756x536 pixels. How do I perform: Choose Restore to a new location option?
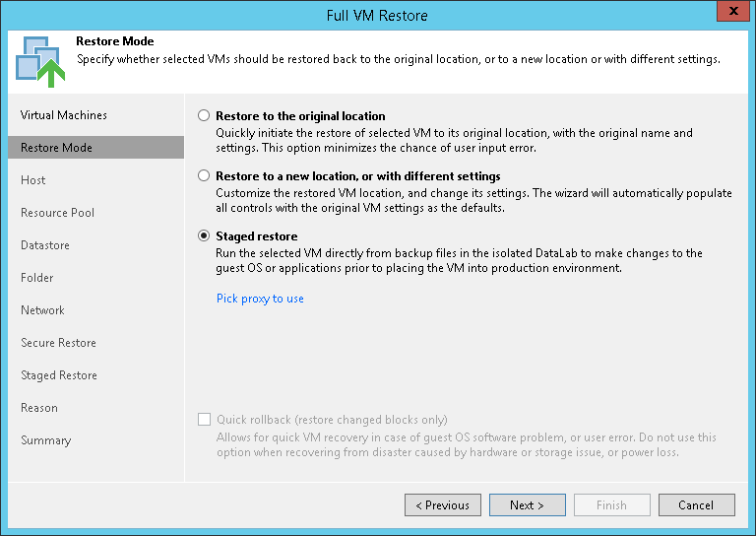point(204,176)
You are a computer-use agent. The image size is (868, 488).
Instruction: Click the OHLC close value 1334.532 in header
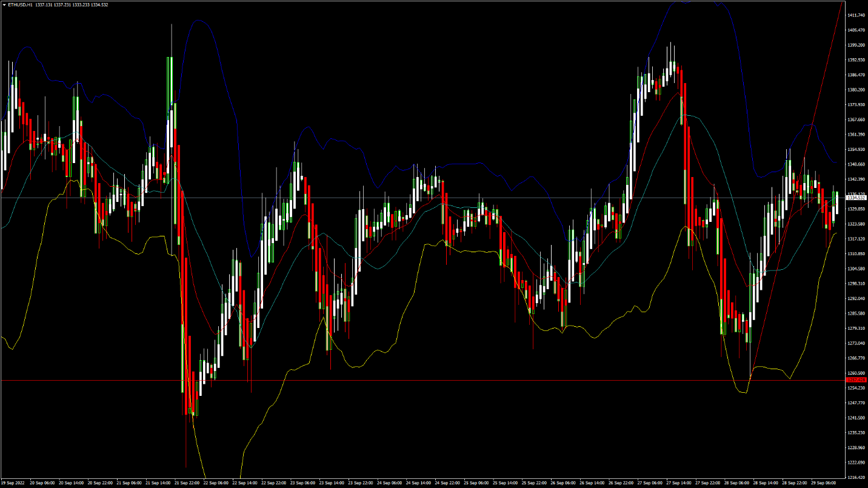(x=101, y=5)
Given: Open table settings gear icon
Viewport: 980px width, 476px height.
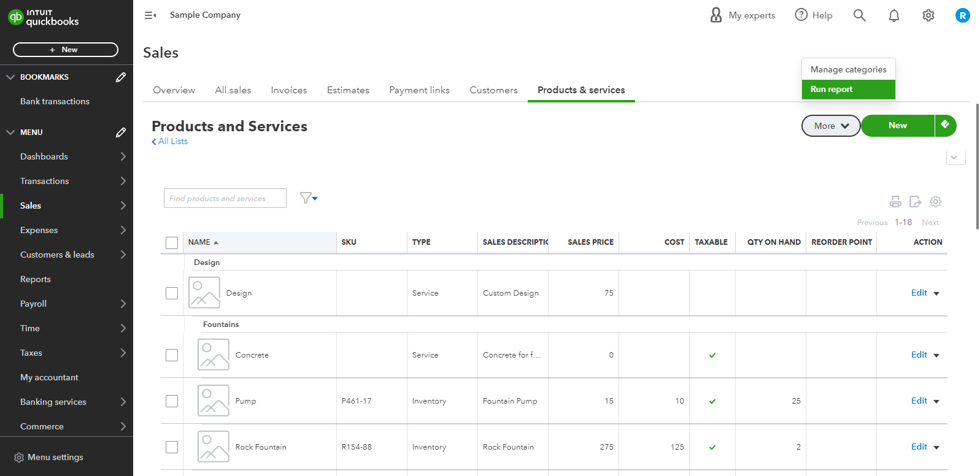Looking at the screenshot, I should (x=935, y=202).
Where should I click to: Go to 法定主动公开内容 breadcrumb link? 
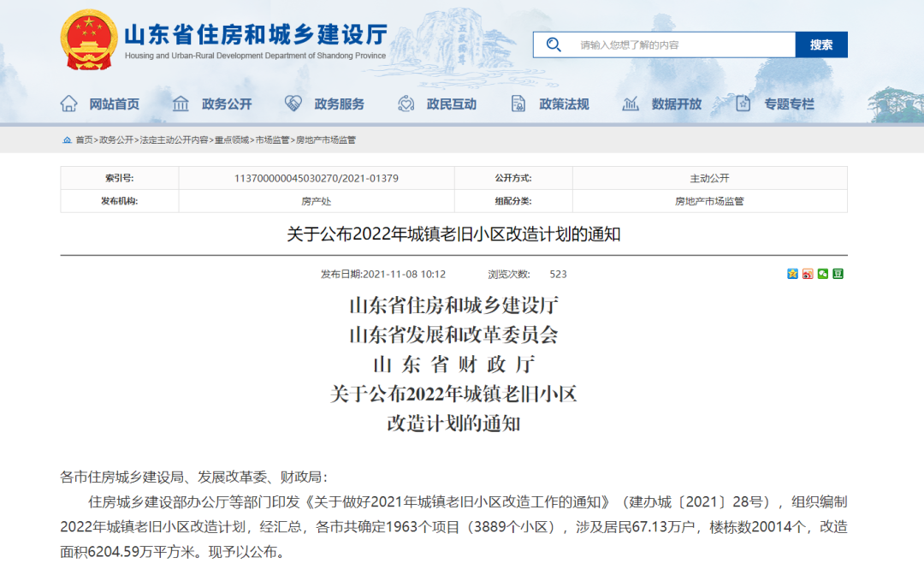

● ● ● ● ●

### INSTRUCTIONS TO FOLLOW
Recast all of the records above as a Markdown table with the columns Row and Line, numbering each row and leaving out blank lines. Keep the pictures out of your answer.

### RESPONSE TO THE EXERCISE
| Row | Line |
|---|---|
| 1 | 756x536 pixels. How do I perform: Choose Restore to a new location option? |
| 2 | point(204,176) |
| 3 | You are a computer-use agent. The image size is (868, 488). |
| 4 | Instruction: Click the OHLC close value 1334.532 in header |
| 5 | (x=101, y=5) |
| 6 | Given: Open table settings gear icon |
| 7 | Viewport: 980px width, 476px height. |
| 8 | Looking at the screenshot, I should (x=935, y=202). |
| 9 | Where should I click to: Go to 法定主动公开内容 breadcrumb link?  |